Being married is often a good thing, both for the two people who enter into the contract and for the society that recognizes it and gives it legal status.

However, benefits that a government or a business offers to its employees, including those extended to partners of employees, should not be affected by their marital status. Couples in committed relationships who are unmarried should be entitled to the same employer-provided benefits as those who decide to sign a marriage contract.

We commend Salt Lake City Mayor Rocky Anderson's decision to extend health benefits to the domestic partners of city employees. It rightly recognizes that gay couples, who are not allowed to marry, and heterosexuals who decide for any reason not to marry should not be denied the same benefits extended to married people.

But the mayor's executive order granting those rights could conflict with Part 2 of Amendment 3, the anti-gay-marriage amendment overwhelmingly approved by Utah voters last year. Rep. LaVar Christensen has reiterated his belief that domestic-partner benefits are illegal, and the city's insurance provider has backed off rewording the company's contract with the city.

Anderson's order, the first government directive recognizing domestic-partner rights in Utah, could provide a much-needed test of the constitutionality of domestic-partner benefits under the amendment. We believe Salt Lake City, or the city's insurance administrator, should ask for a court ruling - the sooner, the better - to remove the confusion that has kept domestic-partnership issues in limbo since Amendment 3 was passed.

Crafters of Part 2, which prohibits recognizing a domestic union other than marriage between one man and one woman or giving it "equivalent legal effect," denied that it would stand in the way of governments or businesses providing benefits to unmarried couples.

Nevertheless, it has had precisely that effect.
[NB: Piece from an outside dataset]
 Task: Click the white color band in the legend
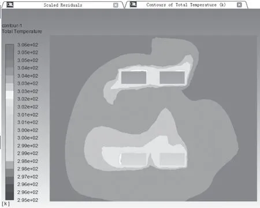(x=9, y=95)
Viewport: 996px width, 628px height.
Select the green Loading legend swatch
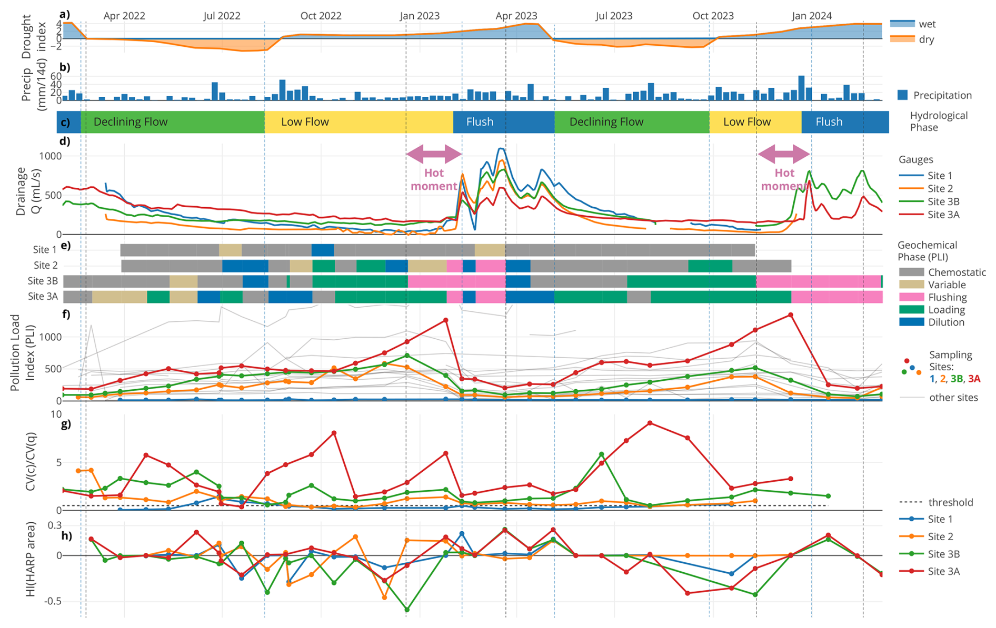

Republican members of the Salt Lake County Council cited Part 2 to support their decision not to extend benefits equally to all county workers, and Utah State University attorneys expressed similar qualms about a proposal for university employees.

Anderson's bold move should help resolve the long-running dispute over just what Amendment 3 means and whether it can, despite what voters were promised, derail what would be a compassionate and sound city policy. It will be up to a judge to decide.